Evidence of retinal arteriolar narrowing in patients with autosomal-dominant polycystic kidney disease
, , , , , , , , , et | 09 mars 2022
Article Category: Original Study
Publié en ligne: 09 mars 2022
Pages: 82 - 90
Reçu: 03 mars 2021
Accepté: 17 nov. 2021
DOI: https://doi.org/10.2478/ahem-2022-0001
Mots clés
© 2022 Maria Pietrzak-Nowacka et al., published by Sciendo
This work is licensed under the Creative Commons Attribution-NonCommercial-NoDerivatives 4.0 International License.
Introduction
The aim of this study was to examine retinal vessels in autosomal dominant polycystic kidney disease (ADPKD) patients with normal kidney function and without diabetes mellitus.
Materials and Methods
We enrolled 39 adult individuals with ADPKD and 45 gender- and age-matched individuals as controls. A full ophthalmologic examination, including retinal vessel caliber and reactions to flicker stimulation analysis and grading of hypertensive retinopathy according to the Keith-Wagener classification, was performed.
Results
Multivariable analysis of ADPKD patients and controls, adjusted for age, gender, estimated glomerular filtration rate (e-GFR) and the presence of hypertension, revealed that ADPKD was an independent factor associated with lower arteriovenous ratio (AVR) values (by 0.069 on average, β = −0.50, p < 0.0001).

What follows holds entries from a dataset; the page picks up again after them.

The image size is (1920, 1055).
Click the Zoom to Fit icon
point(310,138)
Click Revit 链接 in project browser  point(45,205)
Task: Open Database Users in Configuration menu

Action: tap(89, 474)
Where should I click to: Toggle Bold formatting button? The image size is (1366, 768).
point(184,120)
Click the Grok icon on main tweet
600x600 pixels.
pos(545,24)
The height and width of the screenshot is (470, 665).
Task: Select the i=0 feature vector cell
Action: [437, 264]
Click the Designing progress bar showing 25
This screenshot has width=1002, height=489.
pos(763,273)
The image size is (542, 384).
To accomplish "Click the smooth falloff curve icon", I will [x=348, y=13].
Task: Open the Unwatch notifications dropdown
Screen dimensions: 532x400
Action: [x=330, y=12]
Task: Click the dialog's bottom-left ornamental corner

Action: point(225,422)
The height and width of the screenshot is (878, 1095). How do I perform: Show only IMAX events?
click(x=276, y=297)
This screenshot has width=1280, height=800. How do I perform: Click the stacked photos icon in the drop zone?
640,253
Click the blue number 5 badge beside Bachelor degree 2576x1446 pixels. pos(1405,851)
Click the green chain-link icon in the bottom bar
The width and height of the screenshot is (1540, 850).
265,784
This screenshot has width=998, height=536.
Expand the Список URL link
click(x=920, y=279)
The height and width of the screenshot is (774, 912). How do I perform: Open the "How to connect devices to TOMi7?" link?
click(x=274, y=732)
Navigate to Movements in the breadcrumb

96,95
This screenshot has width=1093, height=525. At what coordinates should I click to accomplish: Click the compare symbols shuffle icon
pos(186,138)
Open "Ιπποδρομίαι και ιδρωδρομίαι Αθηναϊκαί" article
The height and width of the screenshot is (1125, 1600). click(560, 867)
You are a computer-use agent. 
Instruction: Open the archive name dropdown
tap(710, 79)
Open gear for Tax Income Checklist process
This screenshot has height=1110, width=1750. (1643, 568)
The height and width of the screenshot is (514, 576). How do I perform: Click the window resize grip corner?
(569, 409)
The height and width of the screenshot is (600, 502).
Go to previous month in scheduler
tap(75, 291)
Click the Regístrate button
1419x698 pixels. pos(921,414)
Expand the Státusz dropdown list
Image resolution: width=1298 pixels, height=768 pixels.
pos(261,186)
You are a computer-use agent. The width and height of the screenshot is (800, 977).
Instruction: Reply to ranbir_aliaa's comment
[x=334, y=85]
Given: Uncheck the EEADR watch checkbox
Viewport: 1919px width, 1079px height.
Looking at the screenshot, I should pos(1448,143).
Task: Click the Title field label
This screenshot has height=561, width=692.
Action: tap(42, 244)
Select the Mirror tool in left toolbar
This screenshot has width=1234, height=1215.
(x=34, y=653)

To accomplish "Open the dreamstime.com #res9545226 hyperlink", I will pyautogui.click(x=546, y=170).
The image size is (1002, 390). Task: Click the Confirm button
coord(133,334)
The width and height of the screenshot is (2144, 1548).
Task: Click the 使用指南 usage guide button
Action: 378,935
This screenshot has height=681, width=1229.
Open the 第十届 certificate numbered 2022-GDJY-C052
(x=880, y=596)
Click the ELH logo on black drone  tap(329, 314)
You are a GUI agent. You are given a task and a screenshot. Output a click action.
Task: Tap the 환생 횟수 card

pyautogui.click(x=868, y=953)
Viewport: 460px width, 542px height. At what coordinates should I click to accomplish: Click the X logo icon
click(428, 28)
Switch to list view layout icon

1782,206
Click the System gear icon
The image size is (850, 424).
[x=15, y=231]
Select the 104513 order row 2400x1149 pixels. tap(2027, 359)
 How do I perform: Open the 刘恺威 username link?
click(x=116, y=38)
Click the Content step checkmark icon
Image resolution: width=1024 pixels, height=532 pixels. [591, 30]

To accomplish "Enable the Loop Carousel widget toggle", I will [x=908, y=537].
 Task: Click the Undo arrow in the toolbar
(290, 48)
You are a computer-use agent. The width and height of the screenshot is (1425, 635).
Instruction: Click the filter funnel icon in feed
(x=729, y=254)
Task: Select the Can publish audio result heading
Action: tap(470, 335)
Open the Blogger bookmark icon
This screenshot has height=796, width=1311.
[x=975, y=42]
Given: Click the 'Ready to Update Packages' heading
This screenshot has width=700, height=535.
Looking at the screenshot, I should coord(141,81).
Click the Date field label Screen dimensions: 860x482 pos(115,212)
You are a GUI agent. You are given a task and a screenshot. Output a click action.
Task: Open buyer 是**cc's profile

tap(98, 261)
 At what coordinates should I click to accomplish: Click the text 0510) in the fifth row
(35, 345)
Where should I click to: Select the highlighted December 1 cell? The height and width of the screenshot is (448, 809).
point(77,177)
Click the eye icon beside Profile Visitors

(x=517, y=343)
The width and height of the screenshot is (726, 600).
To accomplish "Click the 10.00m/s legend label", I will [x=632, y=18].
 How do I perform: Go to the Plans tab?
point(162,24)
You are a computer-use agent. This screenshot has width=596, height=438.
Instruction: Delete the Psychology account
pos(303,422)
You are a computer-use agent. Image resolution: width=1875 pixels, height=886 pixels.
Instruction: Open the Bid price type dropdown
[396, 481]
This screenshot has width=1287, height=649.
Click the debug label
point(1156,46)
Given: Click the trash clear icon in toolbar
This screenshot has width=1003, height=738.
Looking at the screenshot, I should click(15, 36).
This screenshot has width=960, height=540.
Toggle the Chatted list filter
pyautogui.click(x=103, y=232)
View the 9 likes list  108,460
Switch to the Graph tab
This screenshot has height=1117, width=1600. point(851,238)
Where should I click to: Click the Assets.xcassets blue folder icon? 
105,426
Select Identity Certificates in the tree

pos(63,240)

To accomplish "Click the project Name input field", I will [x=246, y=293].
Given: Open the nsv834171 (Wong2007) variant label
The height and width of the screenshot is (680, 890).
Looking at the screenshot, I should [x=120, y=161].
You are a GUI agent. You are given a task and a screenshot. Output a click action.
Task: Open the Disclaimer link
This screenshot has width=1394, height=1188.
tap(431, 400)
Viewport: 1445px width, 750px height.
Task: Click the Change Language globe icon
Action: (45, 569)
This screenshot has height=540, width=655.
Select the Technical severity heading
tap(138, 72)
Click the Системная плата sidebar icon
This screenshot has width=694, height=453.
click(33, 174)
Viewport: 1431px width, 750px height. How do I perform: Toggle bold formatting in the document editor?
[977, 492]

The severity of hypertensive retinopathy according to the Keith-Wagener classification appeared to be more advanced in the ADPKD group than in the controls, despite the lack of vascular abnormalities, such as retinal hemorrhages, exudates, cotton wool spots or papilledema, as well as microaneurysms, which are very characteristic signs of ADPKD in other vascular beds.
Conclusions
Lower AVR values could be a specific pathophysiological ocular manifestation of systemic vasculopathy in the course of ADPKD.